My other glimmer of joy was the little run to Ikea where I bought some fabric to make another apron. But not until the electrician has hard -wired the socket for the new cooker and he’s cabling from the loft, down a corner of the sewing room then into the kitchen.

This, too, will pass! Roll on the weekend.


The Little Princess Cake

This is a big little cake, not really a contradiction of terms, really! It’s about 6″ high with a diameter of about 4″ so not cup-cakey size. It’s a substantial little cake. It’s a white sponge (no egg yolk in the cake batter)  layered with swiss meringue buttercream flavoured with home-made raspberry pureé, covered in white marzipan and fondant flowers. I worked hard to finish this one this morning. Gracie was pestering to go out then didn’t like it because it was cold and/or raining and wanted back in again. She was not very happy with the weather at all. I would have liked to have worked the petals of the flowers to curl them but a cat circling around meowing and mithering because the weather doesn’t suit them doesn’t make for focus and concentration! Add to that the succession of people coming to the door to get me to switch energy provider, An Poste with Amazon parcels (then the excitement of opening the parcels and not being able to settle for a while), phone calls about delivery of kitchen things and other distractions made it a bit fraught.
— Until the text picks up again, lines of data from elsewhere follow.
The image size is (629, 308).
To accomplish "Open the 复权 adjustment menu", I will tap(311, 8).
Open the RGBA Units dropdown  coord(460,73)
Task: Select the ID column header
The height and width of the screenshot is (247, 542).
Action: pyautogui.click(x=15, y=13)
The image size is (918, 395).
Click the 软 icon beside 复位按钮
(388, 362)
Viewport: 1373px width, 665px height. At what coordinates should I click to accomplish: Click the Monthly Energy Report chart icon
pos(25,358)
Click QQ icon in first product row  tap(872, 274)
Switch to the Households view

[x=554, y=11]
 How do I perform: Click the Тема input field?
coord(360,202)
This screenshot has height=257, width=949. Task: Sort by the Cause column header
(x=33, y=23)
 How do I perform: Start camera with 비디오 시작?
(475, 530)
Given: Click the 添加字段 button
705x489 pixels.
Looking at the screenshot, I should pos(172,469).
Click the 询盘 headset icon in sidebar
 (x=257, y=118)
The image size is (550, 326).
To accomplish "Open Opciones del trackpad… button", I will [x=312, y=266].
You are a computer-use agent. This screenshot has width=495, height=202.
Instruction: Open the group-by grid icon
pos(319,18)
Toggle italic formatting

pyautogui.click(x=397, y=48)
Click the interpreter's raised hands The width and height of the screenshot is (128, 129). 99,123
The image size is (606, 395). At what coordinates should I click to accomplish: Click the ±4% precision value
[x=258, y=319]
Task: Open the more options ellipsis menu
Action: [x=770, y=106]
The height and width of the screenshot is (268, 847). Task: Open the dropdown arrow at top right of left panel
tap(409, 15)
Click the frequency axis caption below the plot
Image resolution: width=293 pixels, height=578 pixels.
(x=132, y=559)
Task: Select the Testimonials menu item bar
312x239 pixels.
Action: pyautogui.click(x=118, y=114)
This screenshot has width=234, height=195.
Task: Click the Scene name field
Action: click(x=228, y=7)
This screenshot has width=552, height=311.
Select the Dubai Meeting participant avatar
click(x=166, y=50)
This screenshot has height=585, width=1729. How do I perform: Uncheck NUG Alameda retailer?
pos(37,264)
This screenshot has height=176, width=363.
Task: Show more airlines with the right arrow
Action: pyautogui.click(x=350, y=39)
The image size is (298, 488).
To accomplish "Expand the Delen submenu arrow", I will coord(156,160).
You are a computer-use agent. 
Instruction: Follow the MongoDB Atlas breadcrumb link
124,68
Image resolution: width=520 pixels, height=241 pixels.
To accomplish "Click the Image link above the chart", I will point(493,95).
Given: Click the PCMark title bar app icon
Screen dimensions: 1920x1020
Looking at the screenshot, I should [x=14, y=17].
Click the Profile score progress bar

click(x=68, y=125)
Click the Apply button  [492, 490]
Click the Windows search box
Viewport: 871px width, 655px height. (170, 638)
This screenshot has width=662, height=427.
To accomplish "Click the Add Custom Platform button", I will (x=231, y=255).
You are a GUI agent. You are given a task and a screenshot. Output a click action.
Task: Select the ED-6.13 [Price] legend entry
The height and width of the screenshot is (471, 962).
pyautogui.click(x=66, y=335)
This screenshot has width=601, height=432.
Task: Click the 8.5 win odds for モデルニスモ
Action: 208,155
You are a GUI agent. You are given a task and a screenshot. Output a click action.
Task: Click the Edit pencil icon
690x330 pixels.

This is a top-view  showing the big daisy topped with a Jelly Tot. When did Jelly Tots go domed instead of flat, sugary buttons?! They’re more like the jelly sweets you find in Dolly Mixtures. Harrumph.

As ever, when working with icing sugar everything gets a light dusting so the cleaning up is always a lot of effort. There’s a word that’s just perfect to describe the cloud of icing sugar dust – Floofing! Like a puff or poof and fluff all rolled into one. It’s not a formally invited to take up residence in a dictionary type of word so you can kind of attribute your own meaning to it. To me, it refers to the clouds of icing sugar dust that puff out of the mixing bowl as it gets poured in and whisked about. The Urban Dictionary does have a definition but doesn’t mention clouds at all: instead they use it to describe when a cat lays in a relaxed fashion, on its back and looks fluffy. Meh. When Jess does that, she looks adorable but always reminds me of a pudding!

There are two more of these to decorate but they’re in the freezer. I learned something very useful today – internet randoms being correct in this matter, I hope, that Royal Icing can be frozen for up to a month.Defrost in the fridge and give it a beating and use it as you want (but don’t then re-freeze any left-overs).

I want to make some Nutella, or strictly speaking, Notella.Nutella is made with Palm Oil and I can’t in good conscience buy it for that reason. Plus I want a higher ratio of nuts to the mixture. So I have a recipe and a couple of bags of roasted, chopped hazelnuts ready to blitz to a hazelnut ‘butter’. The, hopefully, lovely result, will be the topping for some Notella cupcakes.

I am trying to get the baking bug out of my system for the next week or so as my kitchen will be dismantled (broken up and smashed about) over the next week in readiness for the new kitchen being fitted the end of next week. The electrician is coming Saturday to hardwire in the connection for the new cooker on the opposite side to where my present cooker is. A plasterer is coming Monday to sort the walls out. The new cooker and full sized dishwasher are being delivered Monday. Means I have to get a big wiggle on and get my crockery and serving dishes and all the crap under the sink, etc, safely packed up and away from the kitchen.

My new cross-backed apron is lovely and new and until the baking starts again, unstained! That won’t last long but I’ll try to keep it good as long as I can. So happy floofing and speak laters!